5. Ces recueils d’emblèmes relèvent donc de genres et de savoirs mêlés. Leur propos oscille entre la description des sources prises pour objet d’étude, l’interprétation savante des discours qu’elles recèlent et l’exposé des éventuelles prescriptions morales qu’il est possible d’y lire, lesquelles s’avèrent non seulement subjectives mais aussi variables en fonction de l’état des épigrammes [29]. Originairement, et jusqu’à l’édition procurée par Aneau, en 1549, des Emblemata d’Alciat, laquelle innove en proposant un classement thématique des emblèmes [30], les recueils sont construits sans ordre, recueillant de manière accumulative les épigrammes, les illustrations qui leur sont correspondantes, ainsi qu’éventuellement les titres qui leur sont donnés sans suivre d’autre logique ou structuration que celle tenant d’une discontinuité permanente. Le savoir comme les réflexions qui se trouvent là exprimés suivent une logique de bigarrure, reflétant la varietas si chère à la Renaissance et illustrant un mode de pensée qui, se jouant du coq-à-l’asne marotique comme des « sauts et gambades » qui seront chers à Montaigne, facilitent, au-delà de l’effet de surprise créé par ces schémas discursifs, à un regard critique de s’insinuer derrière l’apparente légèreté des propos [31]. Envisagé dans ses différentes composantes, soit dans le cadre des questionnements politiques tenant à la gouvernance des États et de la chose publique, soit en relation avec des normes éthiques et techniques relevant davantage du for privé, le droit y est cependant à ce point présent qu’il faut aujourd’hui constater à quel point la mens emblematica à l’œuvre dans ces ouvrages relève, en grande partie, d’un travail et de préoccupations juridiques, en fin de compte, pour paraphraser l’expression précédente, d’une mens juridica qu’il est essentiel de mettre au jour [32].

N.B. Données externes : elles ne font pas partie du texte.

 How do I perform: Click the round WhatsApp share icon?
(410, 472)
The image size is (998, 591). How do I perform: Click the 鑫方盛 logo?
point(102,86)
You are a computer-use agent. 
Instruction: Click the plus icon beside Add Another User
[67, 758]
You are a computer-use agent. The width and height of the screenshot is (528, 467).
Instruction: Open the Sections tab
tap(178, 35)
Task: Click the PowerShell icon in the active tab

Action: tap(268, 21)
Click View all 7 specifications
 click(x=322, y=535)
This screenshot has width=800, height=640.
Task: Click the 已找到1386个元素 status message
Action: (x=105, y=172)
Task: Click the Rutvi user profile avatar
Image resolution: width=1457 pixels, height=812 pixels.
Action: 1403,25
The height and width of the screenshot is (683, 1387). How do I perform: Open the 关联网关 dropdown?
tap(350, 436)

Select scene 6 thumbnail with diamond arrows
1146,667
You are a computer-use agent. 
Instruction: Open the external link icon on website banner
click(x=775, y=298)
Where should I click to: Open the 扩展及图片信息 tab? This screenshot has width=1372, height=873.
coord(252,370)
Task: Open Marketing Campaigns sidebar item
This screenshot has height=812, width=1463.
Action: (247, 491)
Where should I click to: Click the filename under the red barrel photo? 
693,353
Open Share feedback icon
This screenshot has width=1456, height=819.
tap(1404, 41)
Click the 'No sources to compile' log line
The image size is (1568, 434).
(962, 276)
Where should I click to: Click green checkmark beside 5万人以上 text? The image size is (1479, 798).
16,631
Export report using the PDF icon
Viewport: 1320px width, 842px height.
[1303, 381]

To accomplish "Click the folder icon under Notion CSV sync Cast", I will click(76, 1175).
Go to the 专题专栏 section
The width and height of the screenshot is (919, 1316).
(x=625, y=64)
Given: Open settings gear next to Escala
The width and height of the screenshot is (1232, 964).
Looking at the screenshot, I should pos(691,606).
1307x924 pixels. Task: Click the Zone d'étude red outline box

6. Étudier l’intérêt de l’emblématique au plan anthropologique nécessite dès lors d’avoir une vision large de l’anthropologie, suivant l’ouverture contemporaine de ce champ de recherche, que Françoise Héritier pouvait définir comme visant à « comprendre les lois qui régissent la mise en ordre des faits de société et des faits mentaux de représentation dans toutes les sociétés du monde » [33]. En cherchant à se garder de tout anachronisme. Comme l’a démontré voilà plusieurs années Claude Blanckaert, au xvie siècle, les perspectives poursuivies par l’anthropologie étaient doubles : 1. Viser, au profit du sujet, les règles de la sagesse et de bonheur basées sur l’économie de l’affectivité, la police des mœurs et les devoirs de l’homme de qualité, 2. Prendre l’homme pour objet d’analyse, dans sa phénoménologie concrète, tant anatomique que psychologique ou politique [34]. L’étude des sources ici envisagées confirme le grand intérêt des livres d’emblèmes sur ces deux plans. À dire vrai, la richesse de ces ouvrages à cet égard est telle qu’il s’avère impossible dans le cadre de cet article d’en donner toute la mesure. En suivant les perspectives dégagées par Claude Blanckaert, deux aspects qui paraissent essentiels dans le développement des premiers livres d’emblèmes seront donc ici seulement évoqués, via l’étude de quelques pièces seulement : la part prise, dans ces derniers, par l’observation d’un certain nombre de phénomènes humains, notamment rituels, dont l’analyse ouvre à l’étude de l’homme, envisagé dans ses différentes composantes, politiques, anatomiques ou psychologiques ; l’établissement, sur ces fondements, de réflexions philosophiques visant à proposer aux lecteurs des règles pratiques, et morales. Les Emblemata d’Alciat constituant le référent fondateur de l’emblématique, son étude fondera le premier temps de ce travail ; les ouvrages composés par La Perrière, Aneau ou Coustau ainsi que d’autres, liés aux pratiques emblématiques et s’inscrivant dans la mouvance de l’œuvre d’Alciat étant envisagés dans un second temps, avec en ligne de mire ces différentes perspectives.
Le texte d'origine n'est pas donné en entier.